> Exercise aim
Nothing but the lines from the one containing "Click the green 68.80 current price tag" through the end of the data below should appear in the answer, each exact and free of pictures.

»»

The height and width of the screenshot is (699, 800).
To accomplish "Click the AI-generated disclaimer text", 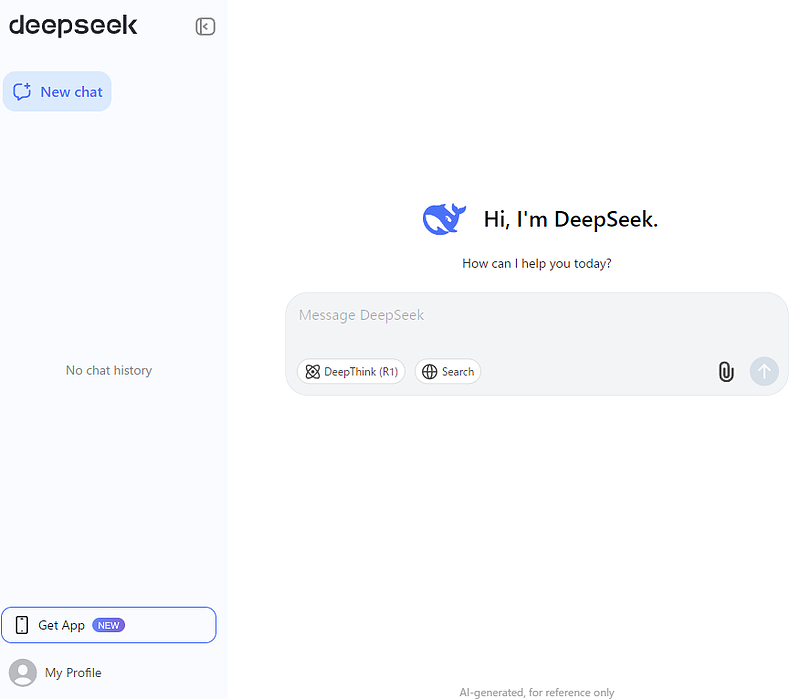I will 537,691.
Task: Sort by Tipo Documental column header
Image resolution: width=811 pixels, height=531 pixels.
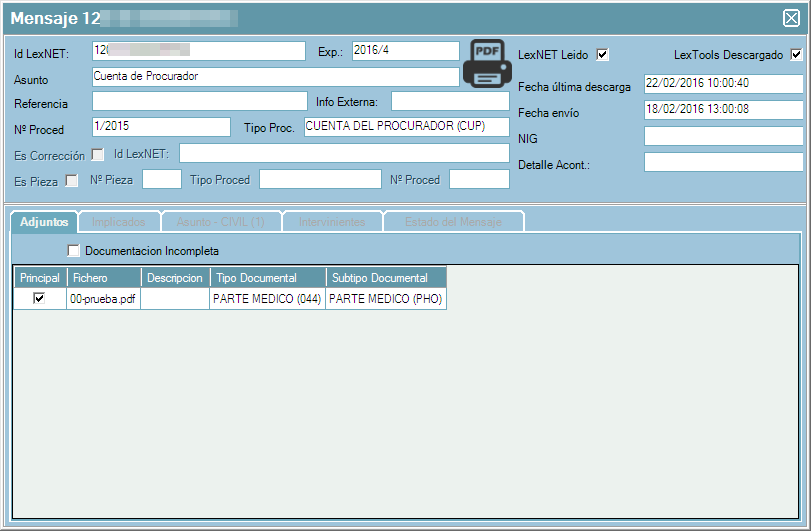Action: 267,278
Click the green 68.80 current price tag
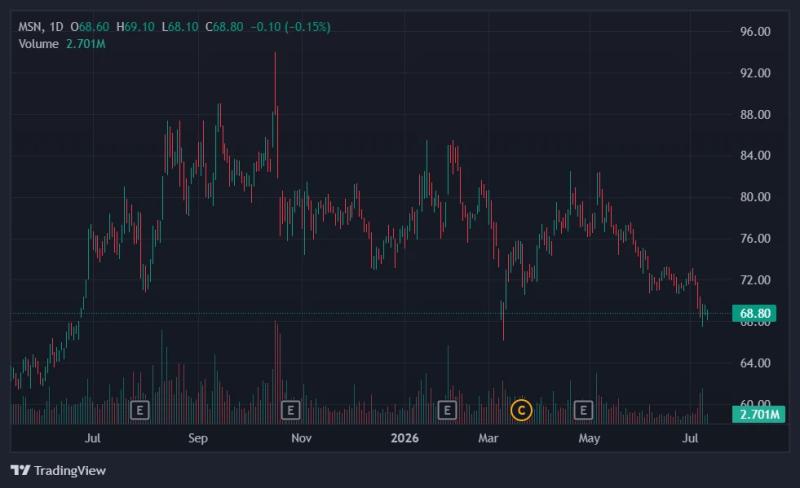The image size is (800, 488). (x=754, y=313)
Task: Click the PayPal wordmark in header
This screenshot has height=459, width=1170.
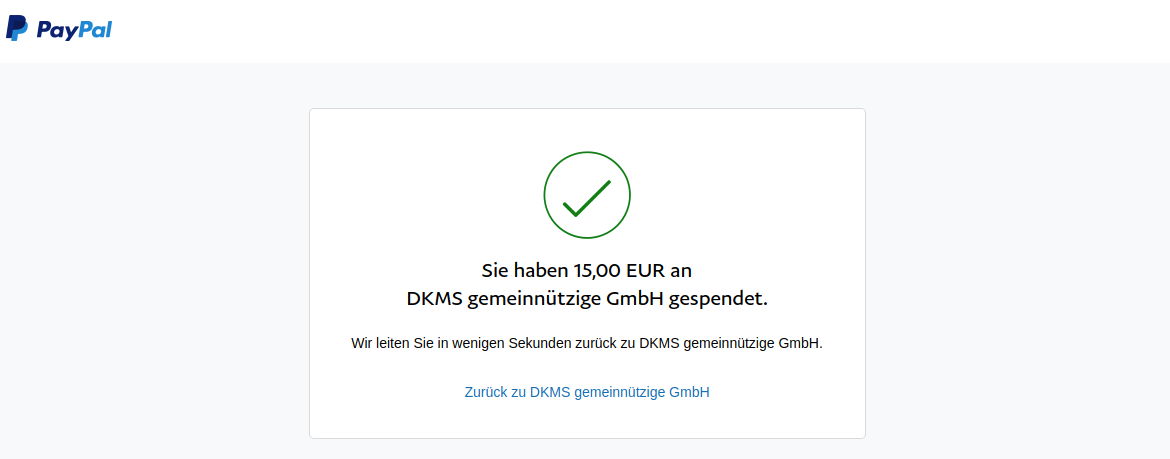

««

> Solution to the problem
Click the green 68.80 current price tag
The image size is (800, 488). (x=754, y=313)
Task: Click the PayPal wordmark in header
This screenshot has height=459, width=1170.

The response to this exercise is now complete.